### Exercise brief:
Copy each of the rows below word for word, in the same order.

### Source records:
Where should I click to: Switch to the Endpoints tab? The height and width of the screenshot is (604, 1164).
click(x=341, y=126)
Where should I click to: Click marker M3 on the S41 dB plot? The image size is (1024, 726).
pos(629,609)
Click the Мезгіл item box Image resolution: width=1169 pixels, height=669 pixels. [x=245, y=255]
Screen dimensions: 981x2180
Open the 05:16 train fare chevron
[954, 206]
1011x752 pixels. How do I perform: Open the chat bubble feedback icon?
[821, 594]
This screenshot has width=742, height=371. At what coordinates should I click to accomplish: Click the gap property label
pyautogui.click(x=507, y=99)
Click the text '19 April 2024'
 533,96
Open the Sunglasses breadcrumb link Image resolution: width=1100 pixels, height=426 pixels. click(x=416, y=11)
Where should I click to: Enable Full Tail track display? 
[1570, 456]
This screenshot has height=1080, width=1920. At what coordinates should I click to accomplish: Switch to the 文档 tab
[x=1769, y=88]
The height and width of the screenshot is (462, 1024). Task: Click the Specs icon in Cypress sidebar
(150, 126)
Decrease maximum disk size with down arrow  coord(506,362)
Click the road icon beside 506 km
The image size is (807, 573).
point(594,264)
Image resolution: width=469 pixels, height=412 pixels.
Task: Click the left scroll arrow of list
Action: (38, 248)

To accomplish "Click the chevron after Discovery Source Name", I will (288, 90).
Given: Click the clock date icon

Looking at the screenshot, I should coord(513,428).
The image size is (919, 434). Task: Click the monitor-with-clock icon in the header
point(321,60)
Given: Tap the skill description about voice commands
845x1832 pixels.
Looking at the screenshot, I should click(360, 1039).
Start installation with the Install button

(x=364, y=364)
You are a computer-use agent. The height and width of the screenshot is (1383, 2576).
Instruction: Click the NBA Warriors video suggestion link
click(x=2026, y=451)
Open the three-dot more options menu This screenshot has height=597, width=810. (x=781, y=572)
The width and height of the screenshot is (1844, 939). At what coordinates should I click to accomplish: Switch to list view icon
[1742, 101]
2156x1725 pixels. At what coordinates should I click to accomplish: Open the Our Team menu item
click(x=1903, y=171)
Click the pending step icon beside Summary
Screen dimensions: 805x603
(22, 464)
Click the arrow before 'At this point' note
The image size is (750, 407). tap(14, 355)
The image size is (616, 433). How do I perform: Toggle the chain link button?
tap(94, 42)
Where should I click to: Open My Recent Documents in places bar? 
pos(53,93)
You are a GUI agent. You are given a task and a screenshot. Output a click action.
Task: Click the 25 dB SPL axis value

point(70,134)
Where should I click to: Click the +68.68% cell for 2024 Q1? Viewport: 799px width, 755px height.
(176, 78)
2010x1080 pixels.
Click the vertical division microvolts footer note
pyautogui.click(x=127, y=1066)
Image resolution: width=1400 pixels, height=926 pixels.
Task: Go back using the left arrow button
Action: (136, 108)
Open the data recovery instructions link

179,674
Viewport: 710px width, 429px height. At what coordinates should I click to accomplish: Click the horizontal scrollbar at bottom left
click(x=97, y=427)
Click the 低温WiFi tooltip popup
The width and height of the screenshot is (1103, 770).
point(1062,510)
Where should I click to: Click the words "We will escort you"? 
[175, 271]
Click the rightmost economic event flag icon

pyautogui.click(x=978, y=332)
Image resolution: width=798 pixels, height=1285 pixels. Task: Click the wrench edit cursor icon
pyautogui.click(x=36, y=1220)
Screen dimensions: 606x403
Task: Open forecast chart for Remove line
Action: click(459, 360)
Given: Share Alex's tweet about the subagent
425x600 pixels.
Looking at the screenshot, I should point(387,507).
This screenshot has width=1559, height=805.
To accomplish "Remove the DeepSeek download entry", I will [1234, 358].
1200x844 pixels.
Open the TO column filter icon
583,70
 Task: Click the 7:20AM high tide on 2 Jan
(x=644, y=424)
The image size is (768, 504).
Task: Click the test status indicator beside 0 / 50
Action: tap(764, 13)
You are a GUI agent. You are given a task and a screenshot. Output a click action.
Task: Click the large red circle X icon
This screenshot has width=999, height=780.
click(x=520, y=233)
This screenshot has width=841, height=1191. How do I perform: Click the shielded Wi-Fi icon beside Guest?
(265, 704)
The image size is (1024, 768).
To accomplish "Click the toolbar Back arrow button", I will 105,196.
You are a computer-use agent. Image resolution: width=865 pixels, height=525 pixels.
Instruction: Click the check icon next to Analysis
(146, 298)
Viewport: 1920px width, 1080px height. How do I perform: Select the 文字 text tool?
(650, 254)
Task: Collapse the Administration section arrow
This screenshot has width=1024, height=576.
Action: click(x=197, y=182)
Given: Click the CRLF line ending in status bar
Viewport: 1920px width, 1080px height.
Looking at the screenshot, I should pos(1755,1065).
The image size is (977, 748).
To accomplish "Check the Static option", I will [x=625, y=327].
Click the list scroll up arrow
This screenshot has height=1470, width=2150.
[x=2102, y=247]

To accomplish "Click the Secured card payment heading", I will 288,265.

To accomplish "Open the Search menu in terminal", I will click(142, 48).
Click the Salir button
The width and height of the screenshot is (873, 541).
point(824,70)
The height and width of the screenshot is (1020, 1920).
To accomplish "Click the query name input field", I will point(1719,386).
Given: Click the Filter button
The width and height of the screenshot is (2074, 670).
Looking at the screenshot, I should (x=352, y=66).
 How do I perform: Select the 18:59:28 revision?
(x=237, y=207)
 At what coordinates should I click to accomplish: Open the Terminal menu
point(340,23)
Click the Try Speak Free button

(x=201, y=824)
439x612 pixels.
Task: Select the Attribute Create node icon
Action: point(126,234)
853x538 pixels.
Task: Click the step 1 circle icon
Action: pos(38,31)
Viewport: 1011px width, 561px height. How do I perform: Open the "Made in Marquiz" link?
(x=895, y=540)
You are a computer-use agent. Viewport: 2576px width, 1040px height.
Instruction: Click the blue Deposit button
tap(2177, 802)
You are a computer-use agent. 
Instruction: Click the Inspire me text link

### Written response:
Where should I click to: Switch to the Endpoints tab? The height and width of the screenshot is (604, 1164).
click(x=341, y=126)
Where should I click to: Click marker M3 on the S41 dB plot? The image size is (1024, 726).
pos(629,609)
Click the Мезгіл item box Image resolution: width=1169 pixels, height=669 pixels. [x=245, y=255]
Screen dimensions: 981x2180
Open the 05:16 train fare chevron
[954, 206]
1011x752 pixels. How do I perform: Open the chat bubble feedback icon?
[821, 594]
This screenshot has width=742, height=371. At what coordinates should I click to accomplish: Click the gap property label
pyautogui.click(x=507, y=99)
Click the text '19 April 2024'
 533,96
Open the Sunglasses breadcrumb link Image resolution: width=1100 pixels, height=426 pixels. click(x=416, y=11)
Where should I click to: Enable Full Tail track display? 
[1570, 456]
This screenshot has height=1080, width=1920. At what coordinates should I click to accomplish: Switch to the 文档 tab
[x=1769, y=88]
The height and width of the screenshot is (462, 1024). Task: Click the Specs icon in Cypress sidebar
(150, 126)
Decrease maximum disk size with down arrow  coord(506,362)
Click the road icon beside 506 km
The image size is (807, 573).
point(594,264)
Image resolution: width=469 pixels, height=412 pixels.
Task: Click the left scroll arrow of list
Action: (38, 248)

To accomplish "Click the chevron after Discovery Source Name", I will (288, 90).
Given: Click the clock date icon

Looking at the screenshot, I should coord(513,428).
The image size is (919, 434). Task: Click the monitor-with-clock icon in the header
point(321,60)
Given: Tap the skill description about voice commands
845x1832 pixels.
Looking at the screenshot, I should click(360, 1039).
Start installation with the Install button

(x=364, y=364)
You are a computer-use agent. The height and width of the screenshot is (1383, 2576).
Instruction: Click the NBA Warriors video suggestion link
click(x=2026, y=451)
Open the three-dot more options menu This screenshot has height=597, width=810. (x=781, y=572)
The width and height of the screenshot is (1844, 939). At what coordinates should I click to accomplish: Switch to list view icon
[1742, 101]
2156x1725 pixels. At what coordinates should I click to accomplish: Open the Our Team menu item
click(x=1903, y=171)
Click the pending step icon beside Summary
Screen dimensions: 805x603
(22, 464)
Click the arrow before 'At this point' note
The image size is (750, 407). tap(14, 355)
The image size is (616, 433). How do I perform: Toggle the chain link button?
tap(94, 42)
Where should I click to: Open My Recent Documents in places bar? 
pos(53,93)
You are a GUI agent. You are given a task and a screenshot. Output a click action.
Task: Click the 25 dB SPL axis value

point(70,134)
Where should I click to: Click the +68.68% cell for 2024 Q1? Viewport: 799px width, 755px height.
(176, 78)
2010x1080 pixels.
Click the vertical division microvolts footer note
pyautogui.click(x=127, y=1066)
Image resolution: width=1400 pixels, height=926 pixels.
Task: Go back using the left arrow button
Action: (136, 108)
Open the data recovery instructions link

179,674
Viewport: 710px width, 429px height. At what coordinates should I click to accomplish: Click the horizontal scrollbar at bottom left
click(x=97, y=427)
Click the 低温WiFi tooltip popup
The width and height of the screenshot is (1103, 770).
point(1062,510)
Where should I click to: Click the words "We will escort you"? 
[175, 271]
Click the rightmost economic event flag icon

pyautogui.click(x=978, y=332)
Image resolution: width=798 pixels, height=1285 pixels. Task: Click the wrench edit cursor icon
pyautogui.click(x=36, y=1220)
Screen dimensions: 606x403
Task: Open forecast chart for Remove line
Action: click(459, 360)
Given: Share Alex's tweet about the subagent
425x600 pixels.
Looking at the screenshot, I should point(387,507).
This screenshot has width=1559, height=805.
To accomplish "Remove the DeepSeek download entry", I will [1234, 358].
1200x844 pixels.
Open the TO column filter icon
583,70
 Task: Click the 7:20AM high tide on 2 Jan
(x=644, y=424)
The image size is (768, 504).
Task: Click the test status indicator beside 0 / 50
Action: tap(764, 13)
You are a GUI agent. You are given a task and a screenshot. Output a click action.
Task: Click the large red circle X icon
This screenshot has width=999, height=780.
click(x=520, y=233)
This screenshot has width=841, height=1191. How do I perform: Click the shielded Wi-Fi icon beside Guest?
(265, 704)
The image size is (1024, 768).
To accomplish "Click the toolbar Back arrow button", I will 105,196.
You are a computer-use agent. Image resolution: width=865 pixels, height=525 pixels.
Instruction: Click the check icon next to Analysis
(146, 298)
Viewport: 1920px width, 1080px height. How do I perform: Select the 文字 text tool?
(650, 254)
Task: Collapse the Administration section arrow
This screenshot has width=1024, height=576.
Action: click(x=197, y=182)
Given: Click the CRLF line ending in status bar
Viewport: 1920px width, 1080px height.
Looking at the screenshot, I should pos(1755,1065).
The image size is (977, 748).
To accomplish "Check the Static option", I will [x=625, y=327].
Click the list scroll up arrow
This screenshot has height=1470, width=2150.
[x=2102, y=247]

To accomplish "Click the Secured card payment heading", I will 288,265.

To accomplish "Open the Search menu in terminal", I will click(142, 48).
Click the Salir button
The width and height of the screenshot is (873, 541).
point(824,70)
The height and width of the screenshot is (1020, 1920).
To accomplish "Click the query name input field", I will point(1719,386).
Given: Click the Filter button
The width and height of the screenshot is (2074, 670).
Looking at the screenshot, I should (x=352, y=66).
 How do I perform: Select the 18:59:28 revision?
(x=237, y=207)
 At what coordinates should I click to accomplish: Open the Terminal menu
point(340,23)
Click the Try Speak Free button

(x=201, y=824)
439x612 pixels.
Task: Select the Attribute Create node icon
Action: point(126,234)
853x538 pixels.
Task: Click the step 1 circle icon
Action: pos(38,31)
Viewport: 1011px width, 561px height. How do I perform: Open the "Made in Marquiz" link?
(x=895, y=540)
You are a computer-use agent. Viewport: 2576px width, 1040px height.
Instruction: Click the blue Deposit button
tap(2177, 802)
You are a computer-use agent. 
Instruction: Click the Inspire me text link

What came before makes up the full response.